Typically, ultrasonics with frequencies in the range of 25 kilohertz (kHz) to 40 kHz are used in parts washing applications. Lower frequencies are used to remove larger soils while higher frequencies are used to remove soils at the sub-microscopic level and to access tiny holes. The frequency chosen depends on the customer’s cleanliness requirements and the part’s geometry.
In addition, ultrasonics are also used to clean parts with complex shapes where sprays or liquid immersion might not be enough. The ultrasonic cavitation process can reach into virtually any hole, groove or recess a part may have to loosen soils.
However, ultrasonics can only work when immersed in the cleaning solution and is always used as a supplemental feature. Ultrasonics are rarely successful as a primary or initial cleaning tool. Rather, ultrasonics are often used in conjunction with some form of mechanical motion (agitation or rotation) during full immersion. When combined with these other features, ultrasonics can prove to be highly effective.
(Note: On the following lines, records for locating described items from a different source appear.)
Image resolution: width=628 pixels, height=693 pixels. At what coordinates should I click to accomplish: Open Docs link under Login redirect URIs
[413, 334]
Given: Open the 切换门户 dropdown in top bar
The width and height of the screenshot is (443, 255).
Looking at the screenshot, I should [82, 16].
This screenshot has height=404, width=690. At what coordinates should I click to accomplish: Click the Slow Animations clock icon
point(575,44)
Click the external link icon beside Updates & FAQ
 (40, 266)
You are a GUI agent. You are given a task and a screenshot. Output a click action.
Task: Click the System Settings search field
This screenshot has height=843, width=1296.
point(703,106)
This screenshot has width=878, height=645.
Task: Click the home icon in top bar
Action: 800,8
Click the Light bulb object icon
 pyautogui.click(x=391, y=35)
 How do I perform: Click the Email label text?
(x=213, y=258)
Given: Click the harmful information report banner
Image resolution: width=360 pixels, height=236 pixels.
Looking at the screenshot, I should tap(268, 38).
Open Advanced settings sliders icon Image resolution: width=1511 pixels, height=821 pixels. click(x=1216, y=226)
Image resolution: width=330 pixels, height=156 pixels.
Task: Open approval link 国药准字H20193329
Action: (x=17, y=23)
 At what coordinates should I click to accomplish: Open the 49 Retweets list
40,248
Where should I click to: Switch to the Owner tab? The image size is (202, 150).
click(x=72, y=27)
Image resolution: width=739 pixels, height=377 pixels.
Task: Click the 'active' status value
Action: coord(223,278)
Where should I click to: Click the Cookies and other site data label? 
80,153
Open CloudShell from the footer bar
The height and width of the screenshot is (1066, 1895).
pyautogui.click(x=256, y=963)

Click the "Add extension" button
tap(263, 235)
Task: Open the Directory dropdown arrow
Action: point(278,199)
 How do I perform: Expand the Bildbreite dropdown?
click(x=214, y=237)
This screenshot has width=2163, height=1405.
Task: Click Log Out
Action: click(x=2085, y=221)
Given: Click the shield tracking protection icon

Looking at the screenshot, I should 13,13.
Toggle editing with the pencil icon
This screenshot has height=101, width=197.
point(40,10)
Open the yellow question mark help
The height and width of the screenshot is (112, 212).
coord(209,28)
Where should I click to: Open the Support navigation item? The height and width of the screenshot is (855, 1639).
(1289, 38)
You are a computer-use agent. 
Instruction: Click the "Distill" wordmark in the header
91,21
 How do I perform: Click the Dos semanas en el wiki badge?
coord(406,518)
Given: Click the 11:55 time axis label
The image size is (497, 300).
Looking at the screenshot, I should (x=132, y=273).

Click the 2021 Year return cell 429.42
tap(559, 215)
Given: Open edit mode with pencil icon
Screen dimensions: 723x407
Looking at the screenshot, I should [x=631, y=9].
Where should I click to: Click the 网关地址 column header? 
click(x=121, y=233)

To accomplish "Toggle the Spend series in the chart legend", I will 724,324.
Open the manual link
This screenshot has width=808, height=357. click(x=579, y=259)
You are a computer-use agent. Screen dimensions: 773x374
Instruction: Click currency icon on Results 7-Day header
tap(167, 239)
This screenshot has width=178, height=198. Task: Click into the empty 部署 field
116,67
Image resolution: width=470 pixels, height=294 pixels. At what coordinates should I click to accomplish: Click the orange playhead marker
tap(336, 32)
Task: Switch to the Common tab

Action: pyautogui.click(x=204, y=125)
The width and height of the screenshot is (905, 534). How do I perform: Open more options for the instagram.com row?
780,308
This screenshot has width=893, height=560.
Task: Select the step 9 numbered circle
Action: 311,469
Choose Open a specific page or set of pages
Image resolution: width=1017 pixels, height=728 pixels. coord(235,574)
For all its advantages, ultrasonics do have some limitations you should be aware of. High levels of air, bubbles, oil or solid soils in the cleaning solution can absorb the ultrasonic cavitation. Additionally, certain materials, such as soft plastic, can also absorb ultrasonic cavitation and prevent it from being uniform within the cleaning tank. Aggressive filtration will also interfere with ultrasonics because it tends to introduce air and bubbles into the solution.
Generally, ultrasonics are used for specialized, precision cleaning. It is not a good fit for initial soil removal and the washing environment must meet the conditions mentioned above. So, when considering whether or not to use this feature, be sure to discuss it in detail with your vendor to see if this is a good fit for your cleaning application.